There is a new lengthy article about me (in Finnish language) in the magazine Sielunpeili #7/2015. The magazine can be bought in R-kiosks and department stores. The article can also be read here as a PDF-file (click link to open file).
Recently, I gave a lecture at a widely attended "spiritual conference" in Helsinki, Finland. My lecture was largely a critique of the very dubious nature of modern, Western pseudo-spirituality, that the fair in question ironically represented. Quote from the talk:
The Kali Yuga is characterized by the loss of spiritual life and traditions, the valuing of everything through materialism and money, and the escalation of degradation and conflict on every level of existence.

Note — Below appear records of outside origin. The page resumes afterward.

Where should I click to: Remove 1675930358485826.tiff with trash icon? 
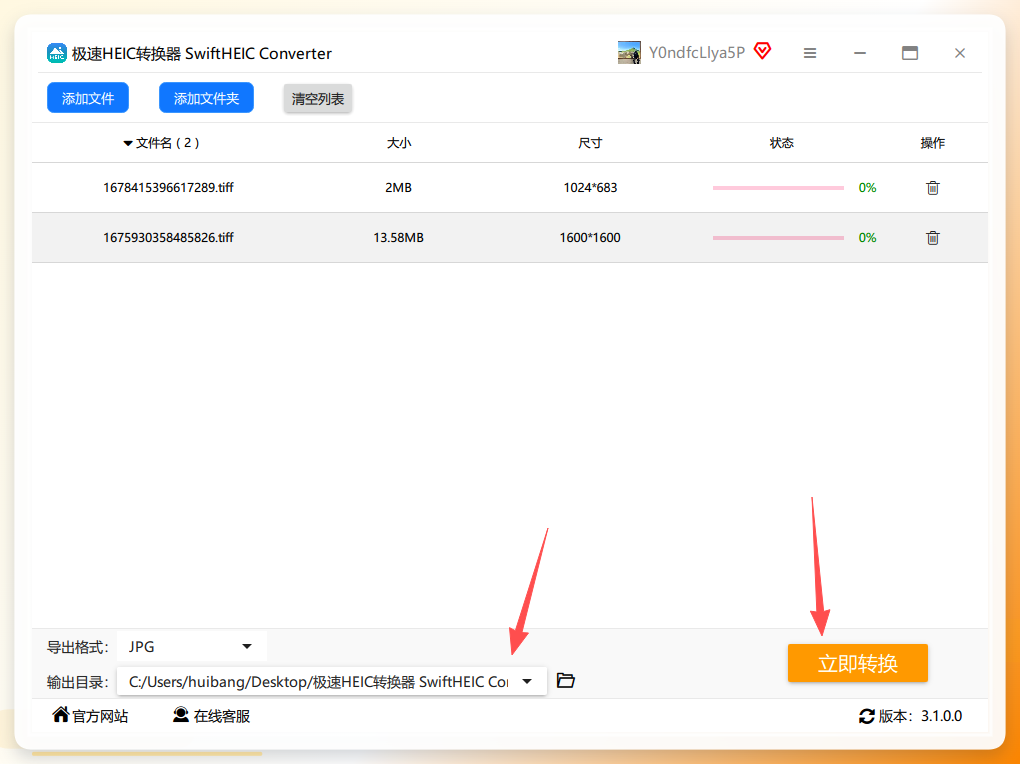pyautogui.click(x=932, y=238)
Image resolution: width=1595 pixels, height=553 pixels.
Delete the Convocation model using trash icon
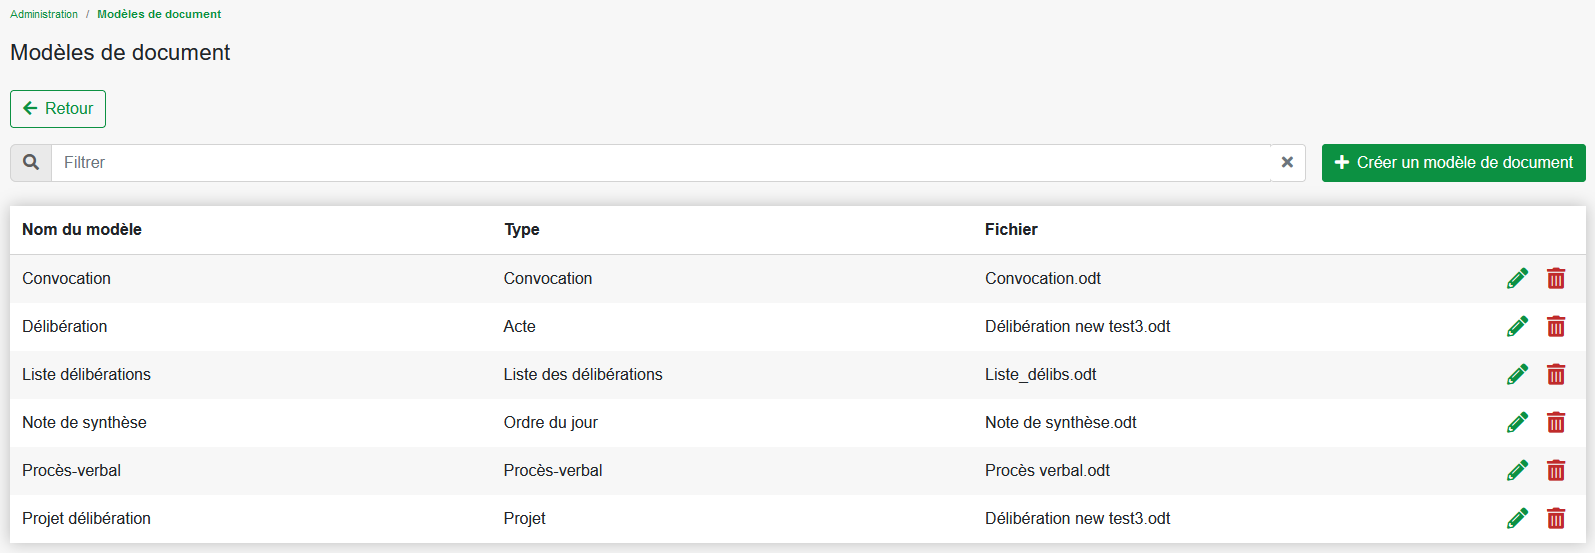click(x=1556, y=278)
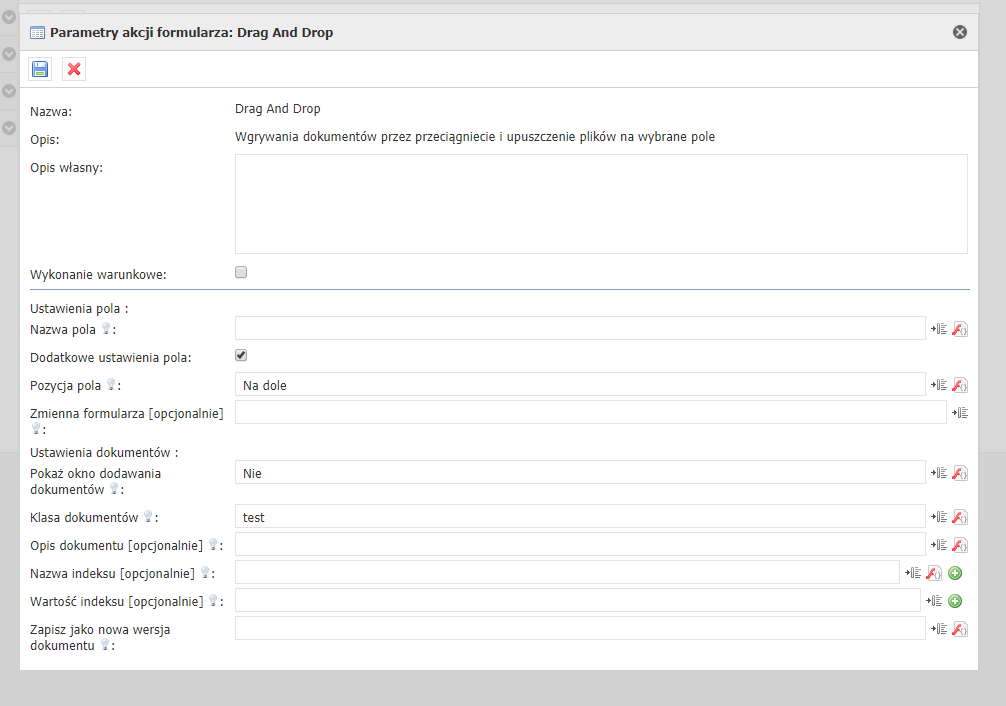Open function editor icon for Nazwa pola
This screenshot has height=706, width=1006.
click(960, 329)
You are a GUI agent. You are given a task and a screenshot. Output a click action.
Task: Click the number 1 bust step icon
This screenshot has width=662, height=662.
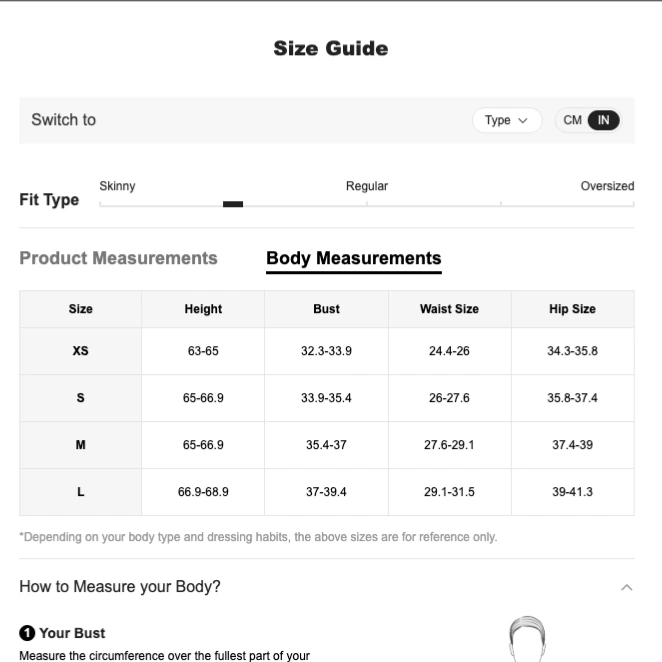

The so-called ”spirituality” of the West today is, rather than an antidote for the Kali Yuga, a symptom of it. The dominant Western religions in their current form are void of vitality and elán – they can no longer sustain and nurture the spirit, if they indeed ever did. The same goes for most of what falls in the realm of so-called ”alternative spirituality”. It is almost always incredibly superficial and hopelessly imbalanced, erring too much on one side or the other: either the nauseating, neurotic ”lightness” of the new age, or its opposite, the childish affection toward all things dark and morbid. Lacking authority, much of what passes as ”esoteric tradition” in the West is resting on little more than the flimsy ideas and idle speculation of its makers. Often shunning its own inherent pagan traditions, lore and wisdom, the West freely borrows and adopts foreign traditions from supposedly ”more spiritual” (often more primitive) cultures and, ultimately, misappropriates them. The sedate, feminine and commercial world of modern Western yoga, for instance, seems like the exact inverted mirror image of traditional Yoga as I had come to see it in India; how different are the naga babas, those wild, untamed god-crazed yogis of old, from the starry-eyed health- and fitness-enthusiasts veiled in Indian aesthetics that we have grown accustomed to in the West. The motive, of course, for many modern movements is often all-too-familiar: monetary gain (and sometimes sexual favours). But then again, echoing even the sentiments of some traditional gurus in India, magic has seemingly always been done for those things - power and sex.
In contrast to modern Western pseudo-spirituality, I presented a summary of my first-hand experience of an authentic pagan, pantheistic/polytheistic spiritual tradition - that of ancient India, as represented by the Naga babas, the warrior-mystics of Shiva, as I had encountered them and their world.
The conclusions I arrived to were partially echoed in those of esoteric thinkers of the past, such as traditionalist author René Guénon (although, what constitutes a genuine Western tradition suitable for our times I have different views on than Guénon):
”It is thus only a question, in short, of reconstituting that which existed before the modern deviation, with those adaptions necessary for the conditions of a different era. The East may well be able to come to the rescue of the West, if the latter really wants it, not in order to impose strange concepts, as some people seem to fear, but to help the West rediscover its own tradition whose meaning has been lost.”
How this might happen is the subject of my book Pyhiinvaellus ("Pilgrimage: Journeys in the Kali Yuga"), as well as my forthcoming work.
As a sidenote it can be mentioned that, after my lecture, an old lady came up to me and asked if so-and-so was my father. I said he was. She told me that, 30 years ago, she worked for 13 years as an assisting nurse for my father who was a surgeon. She said, "your father was a spiritual man". Then, she returned to me a book my father had borrowed to her over three decades ago. "I never got to give it back to him personally, so now I give it to you", she said. Inside was my father's stamp. The book was called "Joy of Life".
At another recent public event, I spoke with my friend, journalist Perttu Häkkinen, about a highly recommended book that he co-authored with Vesa Iitti, titled Valonkantajat: Välähdyksiä suomalaisesta salatieteestä ("The Light-bearers: glimpses of Finland's esoteric world", currently being translated into English language). We also spoke at length about the subject of some recent new biographies, Aleister Crowley, and, having both visited the ruins of his Abbey of Thelema in Cefalú, Sicily, what relevance his somewhat faustian magical legacy and life has for us today.
Lastly, I got to meet Richard Stanley, director of the great documentary film The Secret Glory, which deals with Otto Rahn and his quest for the Holy Grail. Stanley has also written a book about the magic and mystery at Montségur called Shadow of the Grail. As we visited Montsegur last spring, and as a chapter of my forthcoming book will deal with my experience there, I learned a lot of things about it from Stanley, who is now a resident of the Montségur village.